Die Strukturale Bildungstheorie


Das Modell der Medienbildung von Marotzki und Jörissen (2008) „basiert auf einer strukturalen Bildungstheorie, die Bildungsprozesse als eine Form komplexer, selbstreflexiver Lern- und Orientierungsprozesse versteht“ (ebd., 51). Damit ist die Bildung ein Prozess, in dem das Individuum seine Ansichten von der Welt und sich selbst durch neue Sichtweisen ersetzt. Die Autoren stellen sich hiermit gegen eine Theorie die besagt, dass sich das Individuum, um gebildet zu werden, mit kanonischen Werken der Literatur auseinandersetzen muss.

„Während Lernen im klassischen Verständnis auf die Herstellung von Verfügungswissen abzielt, sind Bildungsprozesse durch Kontextualisierung, Flexibilisierung, Dezentrierung, Pluralisierung von Wissens- und Erfahrungsmustern, also durch die Eröffnung von Unbestimmtheitsräumen gekennzeichnet“ (ebd.)

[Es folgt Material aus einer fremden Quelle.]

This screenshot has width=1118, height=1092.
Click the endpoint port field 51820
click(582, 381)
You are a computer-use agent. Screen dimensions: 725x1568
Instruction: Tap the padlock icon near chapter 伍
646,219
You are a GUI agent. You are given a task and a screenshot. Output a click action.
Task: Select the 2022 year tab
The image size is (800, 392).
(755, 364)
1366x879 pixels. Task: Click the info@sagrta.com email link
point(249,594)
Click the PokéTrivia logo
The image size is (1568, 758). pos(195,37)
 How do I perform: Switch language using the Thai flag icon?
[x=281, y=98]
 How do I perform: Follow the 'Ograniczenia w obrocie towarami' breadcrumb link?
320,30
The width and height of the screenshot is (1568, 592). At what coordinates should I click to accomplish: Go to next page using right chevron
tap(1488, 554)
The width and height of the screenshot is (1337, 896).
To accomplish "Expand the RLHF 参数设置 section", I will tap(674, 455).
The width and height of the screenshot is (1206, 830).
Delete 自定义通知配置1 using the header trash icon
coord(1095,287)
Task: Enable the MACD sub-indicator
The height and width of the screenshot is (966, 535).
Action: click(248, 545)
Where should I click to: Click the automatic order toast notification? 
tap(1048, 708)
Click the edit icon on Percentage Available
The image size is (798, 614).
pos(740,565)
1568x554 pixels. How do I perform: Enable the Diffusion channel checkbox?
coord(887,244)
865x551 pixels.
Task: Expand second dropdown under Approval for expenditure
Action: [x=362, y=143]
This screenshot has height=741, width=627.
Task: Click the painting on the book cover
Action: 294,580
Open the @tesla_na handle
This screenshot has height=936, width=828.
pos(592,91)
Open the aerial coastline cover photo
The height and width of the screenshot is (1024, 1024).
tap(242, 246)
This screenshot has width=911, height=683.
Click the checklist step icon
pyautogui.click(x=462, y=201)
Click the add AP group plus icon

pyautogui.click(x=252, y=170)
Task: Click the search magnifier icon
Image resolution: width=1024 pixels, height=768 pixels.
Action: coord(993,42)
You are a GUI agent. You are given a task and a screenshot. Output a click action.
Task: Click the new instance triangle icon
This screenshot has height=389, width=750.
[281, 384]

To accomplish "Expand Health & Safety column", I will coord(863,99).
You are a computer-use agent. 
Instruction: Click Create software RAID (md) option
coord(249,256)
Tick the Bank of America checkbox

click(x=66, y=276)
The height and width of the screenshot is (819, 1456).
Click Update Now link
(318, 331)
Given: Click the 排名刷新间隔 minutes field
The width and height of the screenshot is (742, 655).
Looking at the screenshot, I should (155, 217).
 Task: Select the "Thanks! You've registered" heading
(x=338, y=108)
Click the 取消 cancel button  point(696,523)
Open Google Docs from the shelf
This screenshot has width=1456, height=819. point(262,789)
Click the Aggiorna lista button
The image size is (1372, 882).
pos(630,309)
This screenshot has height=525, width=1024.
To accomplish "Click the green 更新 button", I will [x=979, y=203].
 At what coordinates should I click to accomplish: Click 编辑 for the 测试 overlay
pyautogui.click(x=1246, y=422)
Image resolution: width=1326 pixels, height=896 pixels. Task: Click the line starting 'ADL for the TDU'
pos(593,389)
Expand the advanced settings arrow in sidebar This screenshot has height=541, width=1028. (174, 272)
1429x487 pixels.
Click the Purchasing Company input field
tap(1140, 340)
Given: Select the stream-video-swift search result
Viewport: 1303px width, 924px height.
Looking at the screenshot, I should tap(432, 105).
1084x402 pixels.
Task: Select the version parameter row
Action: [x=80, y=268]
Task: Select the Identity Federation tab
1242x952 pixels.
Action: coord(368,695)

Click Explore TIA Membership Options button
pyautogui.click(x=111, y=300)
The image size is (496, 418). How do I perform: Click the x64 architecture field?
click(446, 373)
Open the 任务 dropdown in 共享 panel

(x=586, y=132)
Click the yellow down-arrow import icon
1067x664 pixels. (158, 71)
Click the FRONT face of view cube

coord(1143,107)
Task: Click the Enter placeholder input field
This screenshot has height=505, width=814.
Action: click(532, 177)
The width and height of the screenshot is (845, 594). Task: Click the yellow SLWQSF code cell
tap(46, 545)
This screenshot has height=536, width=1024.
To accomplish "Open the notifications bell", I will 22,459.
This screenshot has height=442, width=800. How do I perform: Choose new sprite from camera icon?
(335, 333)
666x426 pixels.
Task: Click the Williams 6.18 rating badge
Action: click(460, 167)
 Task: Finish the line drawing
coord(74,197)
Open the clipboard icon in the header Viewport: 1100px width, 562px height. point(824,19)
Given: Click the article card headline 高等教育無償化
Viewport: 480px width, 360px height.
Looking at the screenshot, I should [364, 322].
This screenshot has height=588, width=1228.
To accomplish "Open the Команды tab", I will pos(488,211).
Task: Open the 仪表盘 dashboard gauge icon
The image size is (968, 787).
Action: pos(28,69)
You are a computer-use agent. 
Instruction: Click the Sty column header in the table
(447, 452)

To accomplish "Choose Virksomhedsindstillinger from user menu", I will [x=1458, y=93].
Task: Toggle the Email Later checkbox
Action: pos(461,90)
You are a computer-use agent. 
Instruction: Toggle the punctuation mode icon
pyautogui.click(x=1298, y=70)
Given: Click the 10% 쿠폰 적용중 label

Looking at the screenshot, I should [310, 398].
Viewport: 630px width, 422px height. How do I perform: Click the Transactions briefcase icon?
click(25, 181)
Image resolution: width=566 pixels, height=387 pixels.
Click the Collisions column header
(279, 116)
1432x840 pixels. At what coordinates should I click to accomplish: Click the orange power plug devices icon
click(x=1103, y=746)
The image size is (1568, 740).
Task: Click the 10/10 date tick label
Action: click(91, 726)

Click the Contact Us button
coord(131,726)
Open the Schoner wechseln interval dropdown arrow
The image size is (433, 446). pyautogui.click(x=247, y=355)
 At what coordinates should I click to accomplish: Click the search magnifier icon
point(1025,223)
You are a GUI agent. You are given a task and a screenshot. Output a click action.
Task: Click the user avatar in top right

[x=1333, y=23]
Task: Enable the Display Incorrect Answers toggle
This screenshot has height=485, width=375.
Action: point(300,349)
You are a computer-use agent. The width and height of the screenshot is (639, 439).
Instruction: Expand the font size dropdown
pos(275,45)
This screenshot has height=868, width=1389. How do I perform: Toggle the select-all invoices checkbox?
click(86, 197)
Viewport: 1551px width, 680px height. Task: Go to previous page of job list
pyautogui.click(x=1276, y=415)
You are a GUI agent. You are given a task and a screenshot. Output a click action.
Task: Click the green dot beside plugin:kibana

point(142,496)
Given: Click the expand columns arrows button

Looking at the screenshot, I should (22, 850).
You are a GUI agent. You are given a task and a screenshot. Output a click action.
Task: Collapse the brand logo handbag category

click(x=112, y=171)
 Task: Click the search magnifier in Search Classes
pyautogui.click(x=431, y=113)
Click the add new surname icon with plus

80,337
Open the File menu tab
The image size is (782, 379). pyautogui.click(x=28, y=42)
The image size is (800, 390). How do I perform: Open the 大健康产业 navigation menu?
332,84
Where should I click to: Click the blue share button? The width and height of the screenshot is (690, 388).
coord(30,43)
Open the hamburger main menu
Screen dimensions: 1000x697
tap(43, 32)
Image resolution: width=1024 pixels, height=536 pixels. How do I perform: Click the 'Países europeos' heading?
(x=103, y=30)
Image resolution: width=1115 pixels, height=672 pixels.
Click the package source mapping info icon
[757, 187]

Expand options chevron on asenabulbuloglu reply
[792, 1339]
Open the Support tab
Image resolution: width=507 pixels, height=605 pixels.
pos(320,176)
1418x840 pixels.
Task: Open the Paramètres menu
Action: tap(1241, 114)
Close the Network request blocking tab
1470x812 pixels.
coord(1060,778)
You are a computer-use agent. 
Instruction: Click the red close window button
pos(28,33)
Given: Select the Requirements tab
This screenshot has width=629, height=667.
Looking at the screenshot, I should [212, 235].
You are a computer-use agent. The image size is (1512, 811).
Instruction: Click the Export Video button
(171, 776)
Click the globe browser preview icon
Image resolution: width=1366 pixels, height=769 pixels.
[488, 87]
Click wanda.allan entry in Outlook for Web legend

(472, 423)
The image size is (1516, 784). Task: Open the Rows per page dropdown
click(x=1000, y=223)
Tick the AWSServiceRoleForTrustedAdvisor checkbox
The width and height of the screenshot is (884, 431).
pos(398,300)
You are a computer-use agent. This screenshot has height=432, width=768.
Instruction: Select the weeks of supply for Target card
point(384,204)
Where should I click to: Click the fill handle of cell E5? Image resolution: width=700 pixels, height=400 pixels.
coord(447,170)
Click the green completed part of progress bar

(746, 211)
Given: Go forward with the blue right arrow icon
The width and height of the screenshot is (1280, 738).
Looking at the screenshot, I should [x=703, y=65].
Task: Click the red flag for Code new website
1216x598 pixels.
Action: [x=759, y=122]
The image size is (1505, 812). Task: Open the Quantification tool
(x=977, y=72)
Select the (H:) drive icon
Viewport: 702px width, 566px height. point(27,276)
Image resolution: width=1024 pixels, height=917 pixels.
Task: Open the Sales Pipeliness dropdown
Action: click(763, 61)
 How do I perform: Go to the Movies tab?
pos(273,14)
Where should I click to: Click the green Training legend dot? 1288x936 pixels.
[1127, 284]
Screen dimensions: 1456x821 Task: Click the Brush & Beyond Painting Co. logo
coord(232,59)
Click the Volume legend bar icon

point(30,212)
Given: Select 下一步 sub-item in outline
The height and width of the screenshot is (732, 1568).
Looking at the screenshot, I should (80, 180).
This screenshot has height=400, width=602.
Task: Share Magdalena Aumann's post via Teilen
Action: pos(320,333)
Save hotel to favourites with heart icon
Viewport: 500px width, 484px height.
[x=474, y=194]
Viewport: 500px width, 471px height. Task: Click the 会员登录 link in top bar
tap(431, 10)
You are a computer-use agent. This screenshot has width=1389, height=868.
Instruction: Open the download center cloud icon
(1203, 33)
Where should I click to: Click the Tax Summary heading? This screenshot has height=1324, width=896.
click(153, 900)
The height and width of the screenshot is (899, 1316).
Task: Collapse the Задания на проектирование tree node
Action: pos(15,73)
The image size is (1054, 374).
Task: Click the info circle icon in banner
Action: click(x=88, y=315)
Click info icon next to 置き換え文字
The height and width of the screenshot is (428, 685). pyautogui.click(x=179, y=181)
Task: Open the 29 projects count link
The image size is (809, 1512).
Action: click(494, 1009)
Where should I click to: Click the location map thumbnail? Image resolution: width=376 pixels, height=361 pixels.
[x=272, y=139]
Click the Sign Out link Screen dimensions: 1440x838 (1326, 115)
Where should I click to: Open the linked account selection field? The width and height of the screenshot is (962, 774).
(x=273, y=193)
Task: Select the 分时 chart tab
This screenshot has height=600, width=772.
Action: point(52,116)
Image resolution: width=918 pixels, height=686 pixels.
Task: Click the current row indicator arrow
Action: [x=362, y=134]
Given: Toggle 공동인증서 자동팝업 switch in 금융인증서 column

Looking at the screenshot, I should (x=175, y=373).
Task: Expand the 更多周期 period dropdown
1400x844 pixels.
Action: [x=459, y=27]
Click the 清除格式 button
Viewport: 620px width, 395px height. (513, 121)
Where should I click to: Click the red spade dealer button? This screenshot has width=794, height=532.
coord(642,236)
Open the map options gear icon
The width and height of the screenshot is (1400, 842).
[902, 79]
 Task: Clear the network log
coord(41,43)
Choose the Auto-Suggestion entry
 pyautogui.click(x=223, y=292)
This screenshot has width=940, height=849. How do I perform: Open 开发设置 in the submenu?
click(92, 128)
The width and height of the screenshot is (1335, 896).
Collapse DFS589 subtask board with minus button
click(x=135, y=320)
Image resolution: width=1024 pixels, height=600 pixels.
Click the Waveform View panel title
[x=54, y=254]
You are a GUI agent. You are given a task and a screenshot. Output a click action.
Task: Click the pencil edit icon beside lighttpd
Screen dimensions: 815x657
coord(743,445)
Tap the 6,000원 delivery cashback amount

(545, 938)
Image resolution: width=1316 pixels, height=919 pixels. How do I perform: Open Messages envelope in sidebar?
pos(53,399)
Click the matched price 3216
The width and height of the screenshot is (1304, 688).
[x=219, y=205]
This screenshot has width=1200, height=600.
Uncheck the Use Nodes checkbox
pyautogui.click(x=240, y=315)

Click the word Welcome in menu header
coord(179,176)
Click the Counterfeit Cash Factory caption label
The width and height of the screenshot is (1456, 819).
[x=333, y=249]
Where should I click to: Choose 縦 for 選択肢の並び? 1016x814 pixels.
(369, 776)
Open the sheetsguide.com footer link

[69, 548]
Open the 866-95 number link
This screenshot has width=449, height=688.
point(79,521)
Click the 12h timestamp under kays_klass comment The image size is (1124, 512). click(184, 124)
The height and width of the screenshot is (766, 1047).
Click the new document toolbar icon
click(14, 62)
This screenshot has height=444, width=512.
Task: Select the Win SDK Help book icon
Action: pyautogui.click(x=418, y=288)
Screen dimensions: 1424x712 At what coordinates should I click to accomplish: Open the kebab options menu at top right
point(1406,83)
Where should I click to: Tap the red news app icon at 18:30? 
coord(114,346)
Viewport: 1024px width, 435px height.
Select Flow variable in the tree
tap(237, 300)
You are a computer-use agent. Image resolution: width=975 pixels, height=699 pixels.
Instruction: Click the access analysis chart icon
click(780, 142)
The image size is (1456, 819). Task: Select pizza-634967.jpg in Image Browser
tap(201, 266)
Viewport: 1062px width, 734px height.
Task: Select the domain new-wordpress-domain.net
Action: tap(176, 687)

Informationen, die das Subjekt erhält, müssen somit nicht nur aufgenommen, sondern auch in die eigenen Sichtweisen von Welt und sich selbst integriert werden.
Die Autoren beschreiben neben diesen Aspekten, dass sich unsere Gesellschaft zunehmend in eine Wissensgesellschaft wandelt, da der „Einfluss von Wissenschaft und Technik“ (ebd., 53) immer größer wird und immer mehr Menschen in Berufen tätig sind, in denen die Arbeit mit Wissen im Vordergrund steht. Damit rückt dieses Wissen, neben der Arbeit, dem Kapital und der Natur, immer mehr als ein vierter bedeutender Produktionsfaktor in den Vordergrund.
Der Arbeiter wird somit auch zu einem sogenannten „Wissensarbeiter“ innerhalb einer „Wissensgesellschaft“, dessen Aufgabe es ist, sein hohes Qualifikationsniveau stetig zu erhalten und zu erweitern.
Das Wissen entsteht dabei nicht nur durch die reine Aufnahme von Informationen, es muss dazu noch in Kontexte eingeordnet, bewertet und zum Lösen von Problemen genutzt werden.
Ein weiterer Aspekt einer solchen Wissensgesellschaft bringt mit sich, dass immer mehr Informationen zur Verfügung gestellt werden und damit eine zunehmende Informationsvielfalt entsteht. Dadurch entwickelt sich ein immer größerer Abstand zwischen dem Verfügungs- bzw. Faktenwissen und dem Orientierungswissen des Einzelnen. Damit dieser sich schließlich orientieren kann, muss er gewisse Anforderungen erfüllen, die ich stichpunktartig kurz vorstellen möchte:

Der Mensch muss …
… die Fähigkeit besitzen, „sich innerhalb unübersichtlicher und kontingenter gesellschaftlicher Bedingungen Orientierung zu verschaffen und zu positionieren“ (ebd., 56).
… flexibel in seinen eigenen Handlungs- und Orientierungsmustern sein.
… offen für neue Erfahrungen sein, die für die Entwicklung neuer Handlungs- und Orientierungsmuster reflektiert werden können.
… sich auf Fremdes einlassen und mit Neuem und Unbekanntem umgehen können.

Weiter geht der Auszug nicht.